REQUIREMENT –
Go through the data and count each line that has the string "agent". Give that count alone.

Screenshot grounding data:
********

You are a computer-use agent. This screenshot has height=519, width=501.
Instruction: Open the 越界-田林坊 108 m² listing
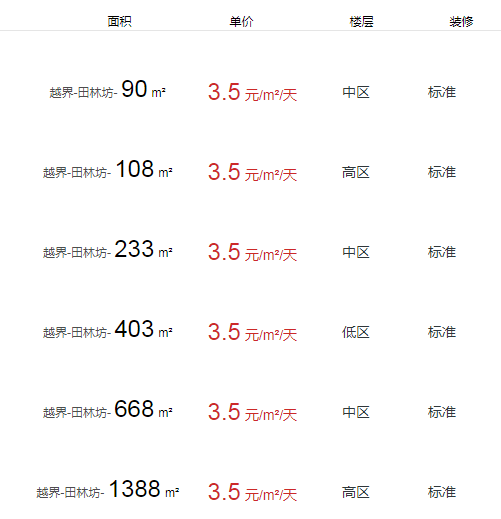click(108, 170)
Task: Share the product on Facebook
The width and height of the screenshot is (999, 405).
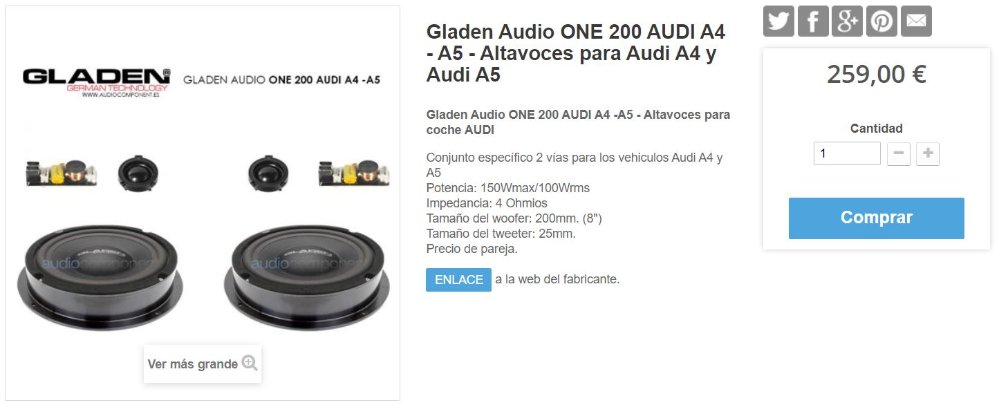Action: pos(813,21)
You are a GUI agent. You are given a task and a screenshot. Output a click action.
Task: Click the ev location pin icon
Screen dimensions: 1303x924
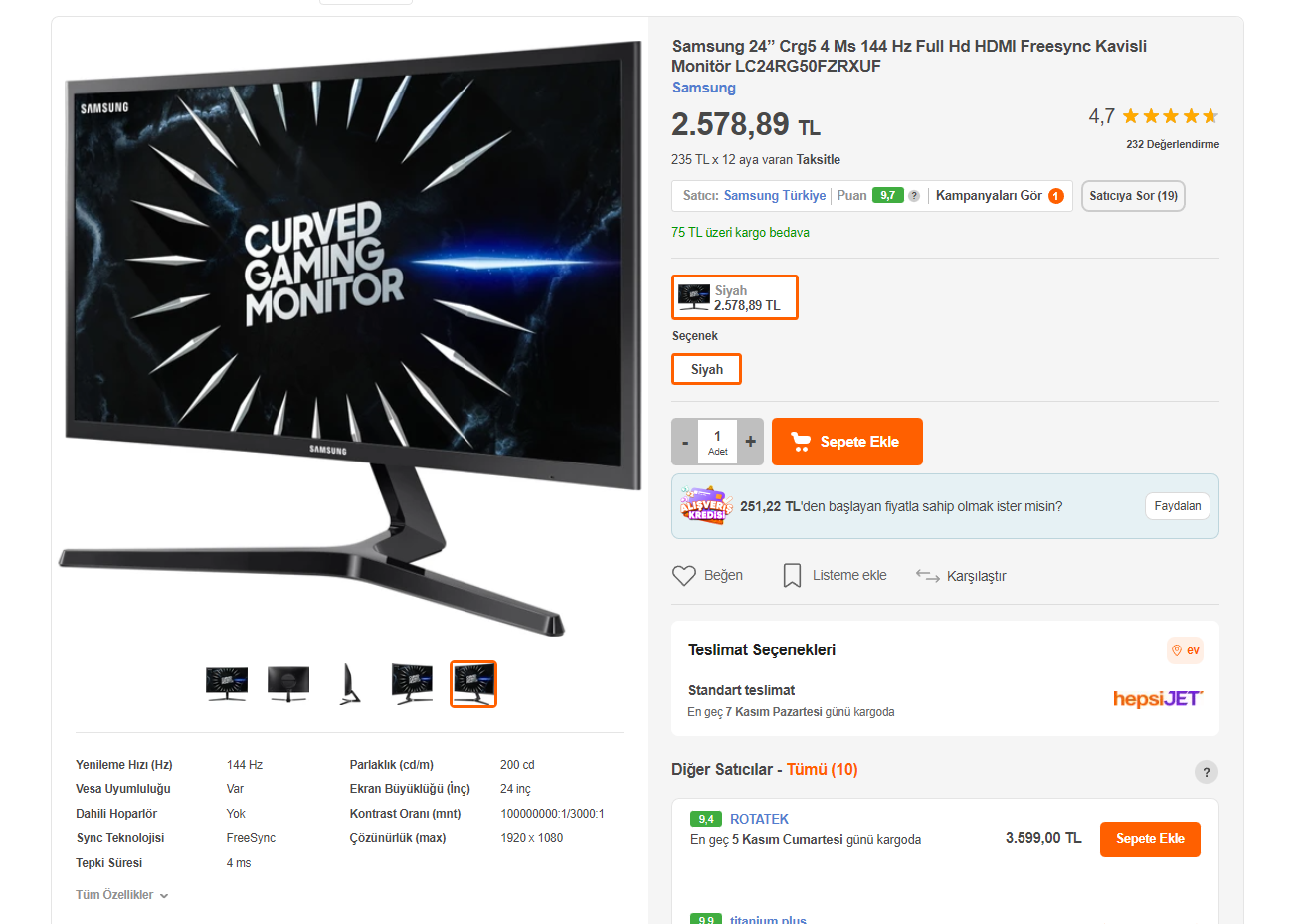coord(1177,650)
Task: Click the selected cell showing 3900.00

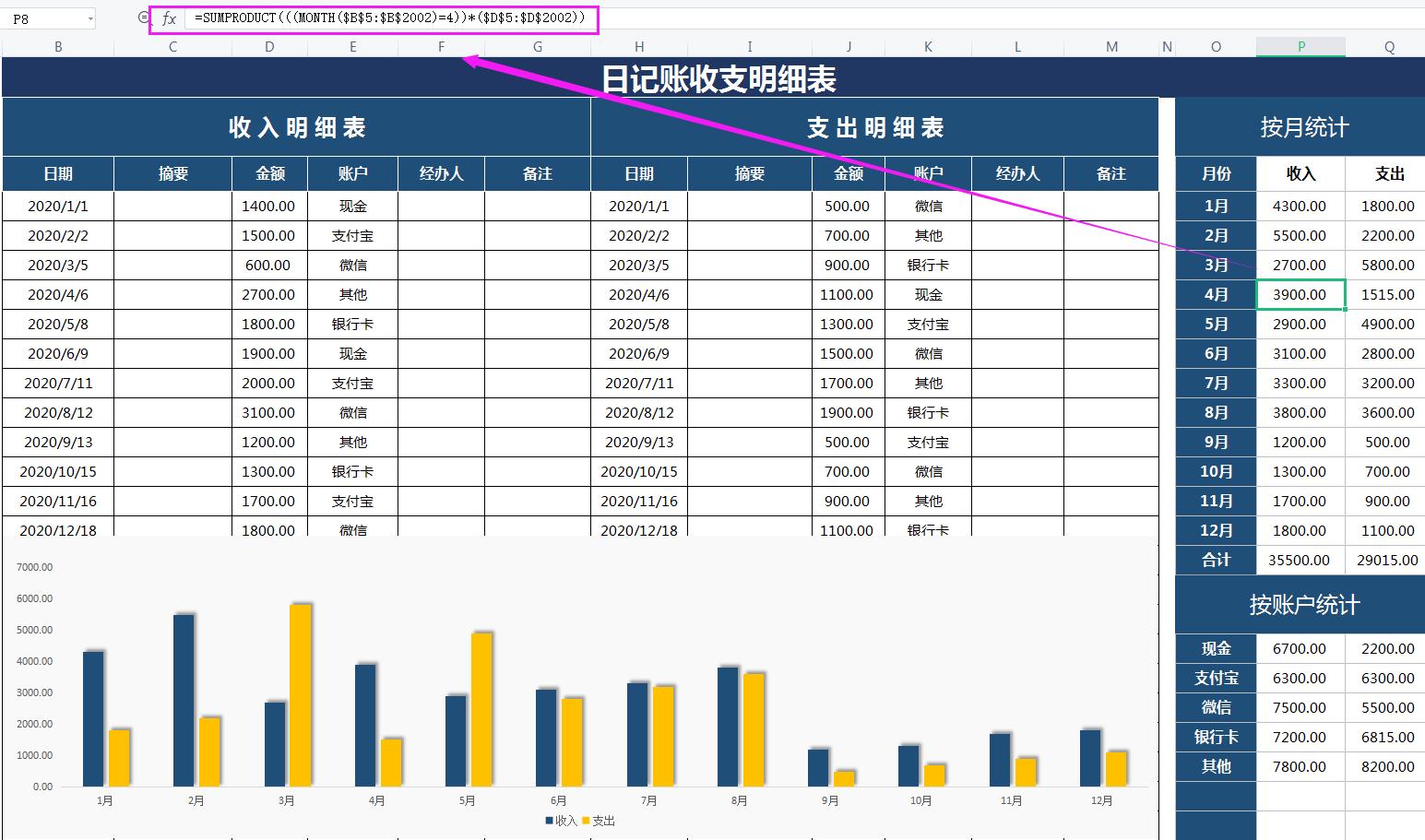Action: point(1300,294)
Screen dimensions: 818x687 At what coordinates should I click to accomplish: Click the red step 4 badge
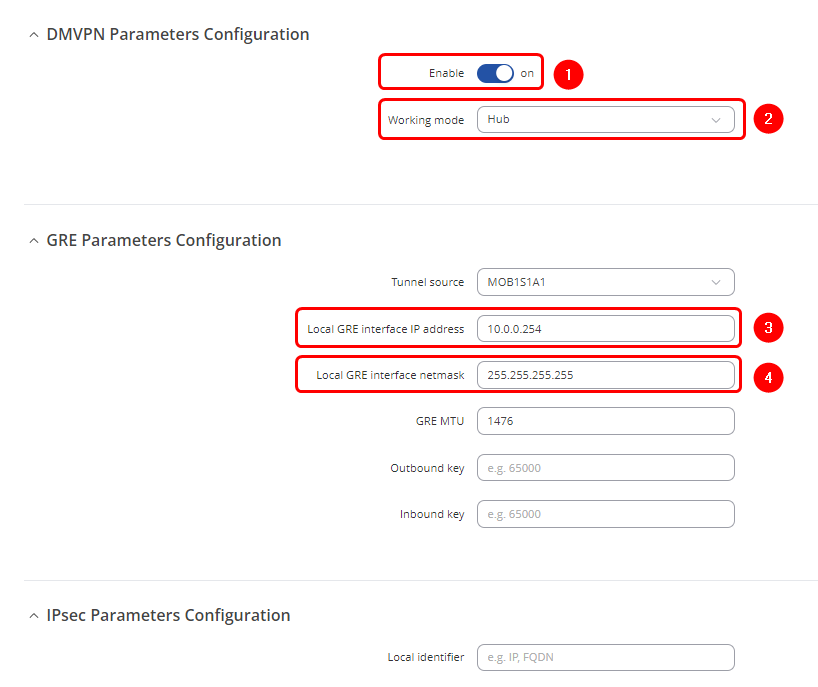768,376
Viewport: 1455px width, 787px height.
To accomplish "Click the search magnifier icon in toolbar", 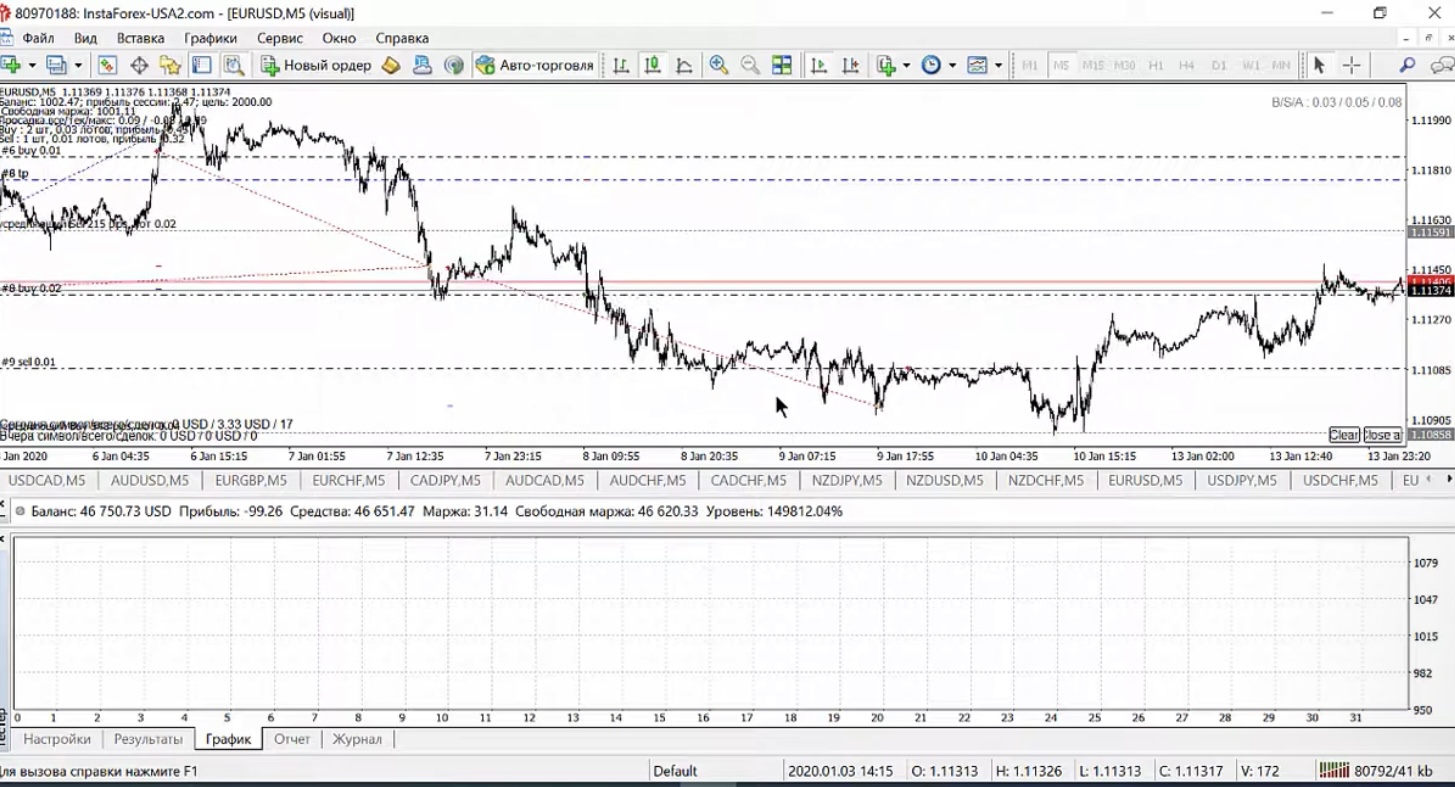I will (x=1407, y=65).
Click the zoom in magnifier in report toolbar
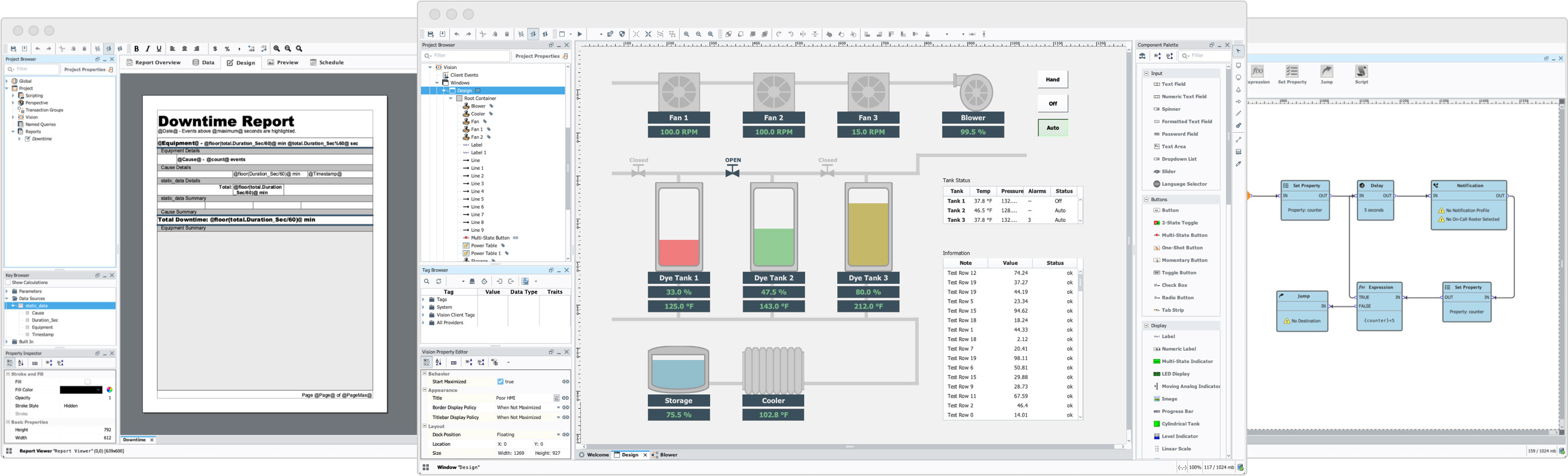This screenshot has height=476, width=1568. pos(276,49)
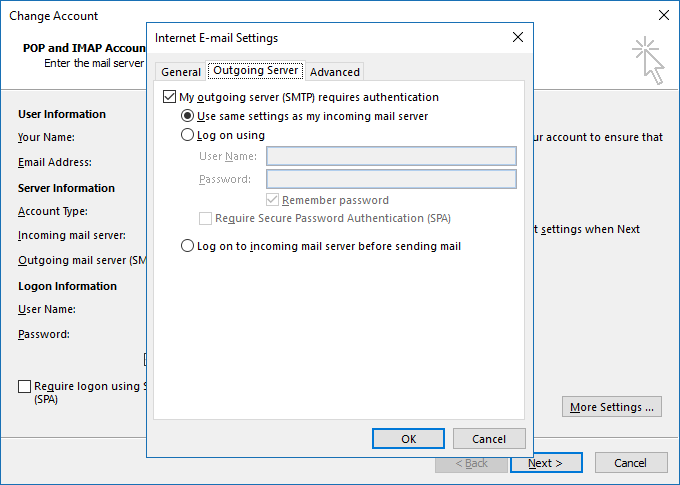This screenshot has width=680, height=485.
Task: Enable Require logon using SPA in background
Action: pos(24,386)
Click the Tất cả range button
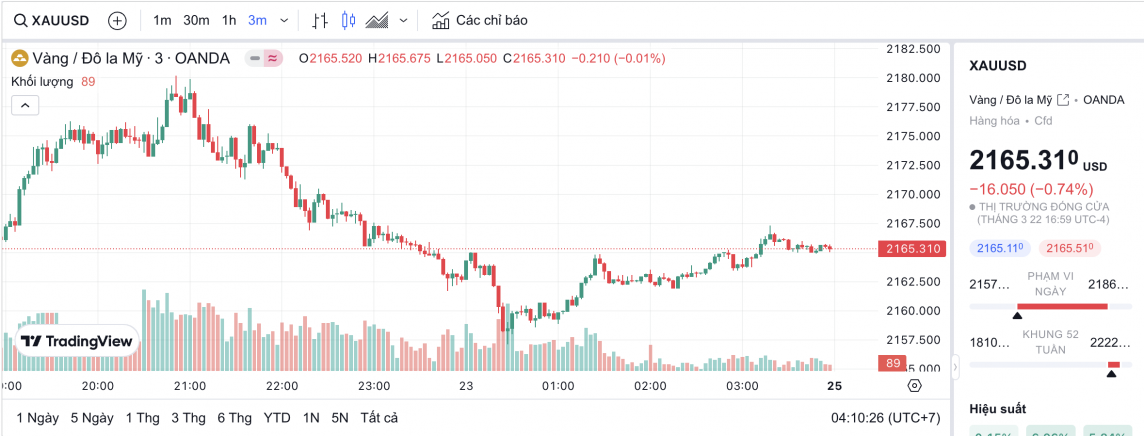The image size is (1144, 436). coord(379,417)
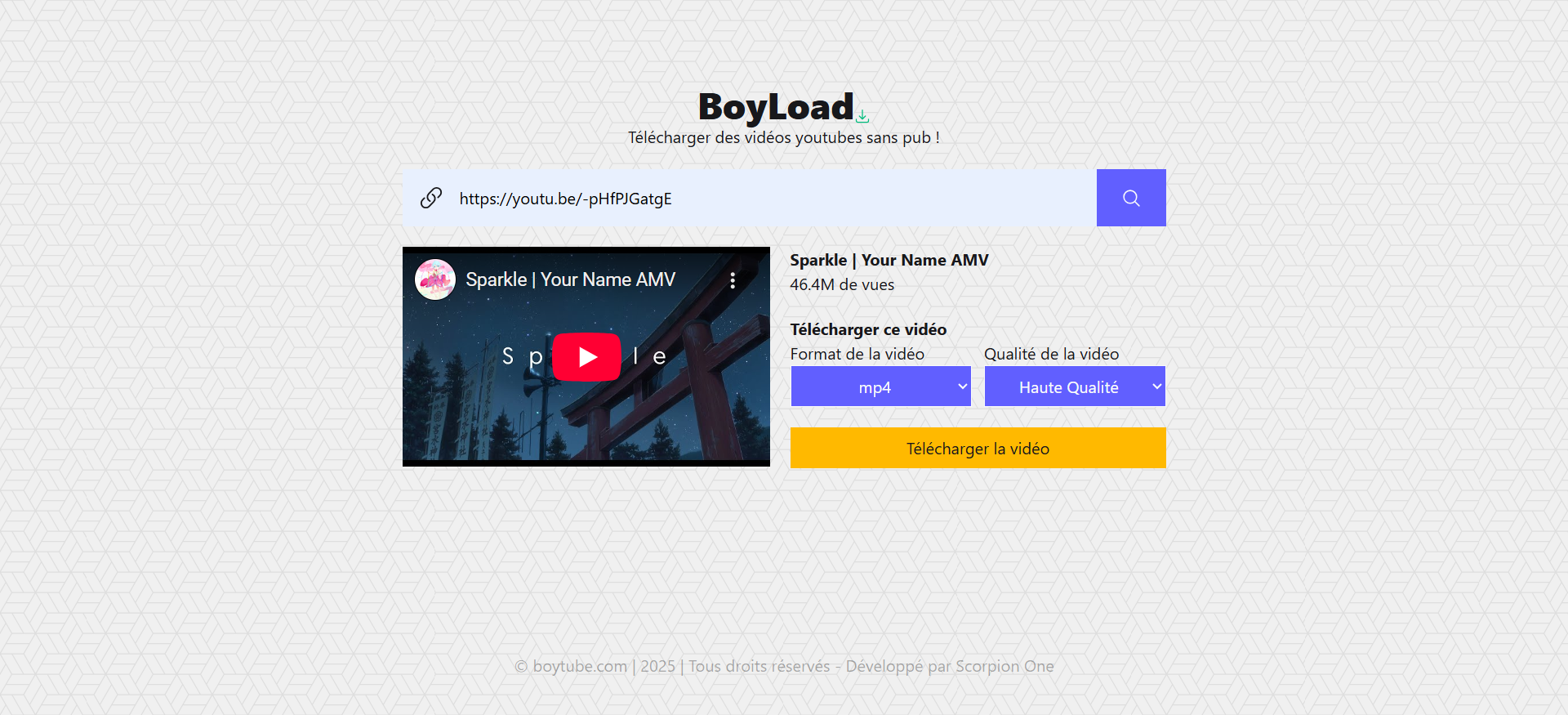Expand the Haute Qualité quality dropdown
This screenshot has height=715, width=1568.
(x=1074, y=387)
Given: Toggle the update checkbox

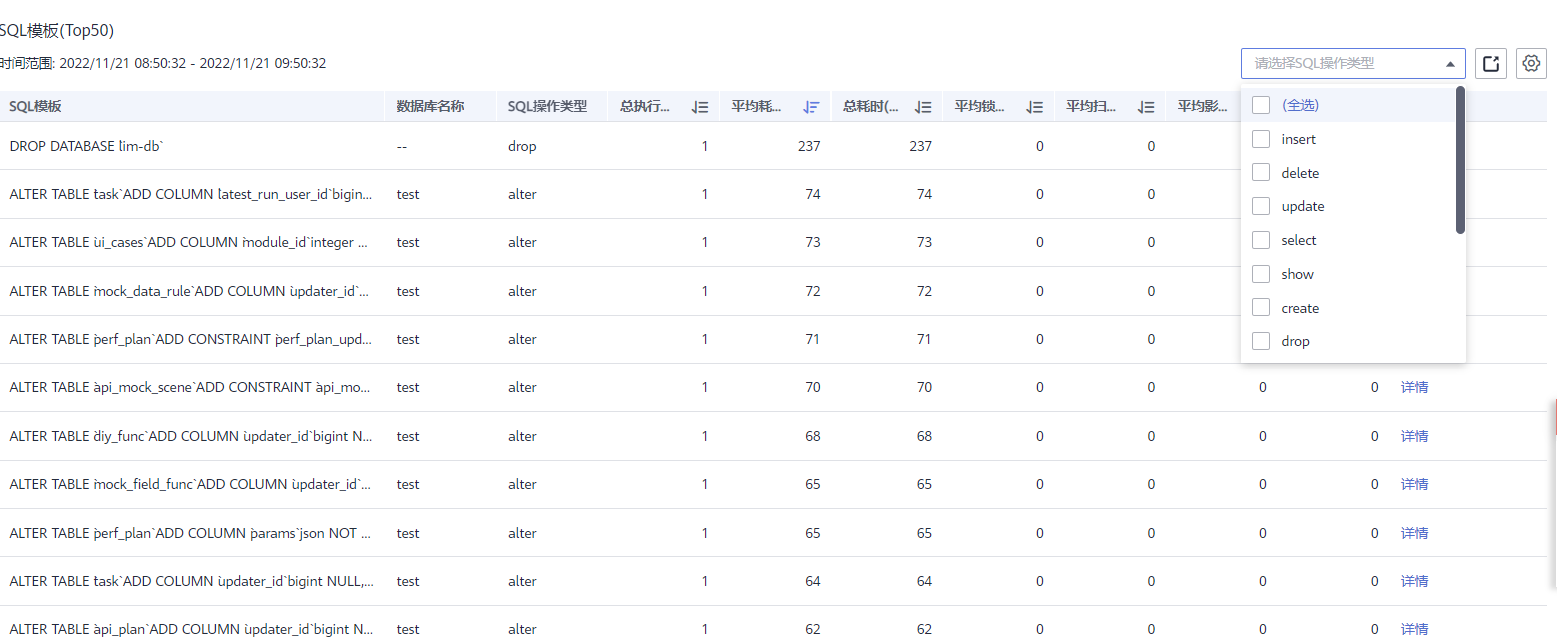Looking at the screenshot, I should [1261, 206].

********

REPLY –
2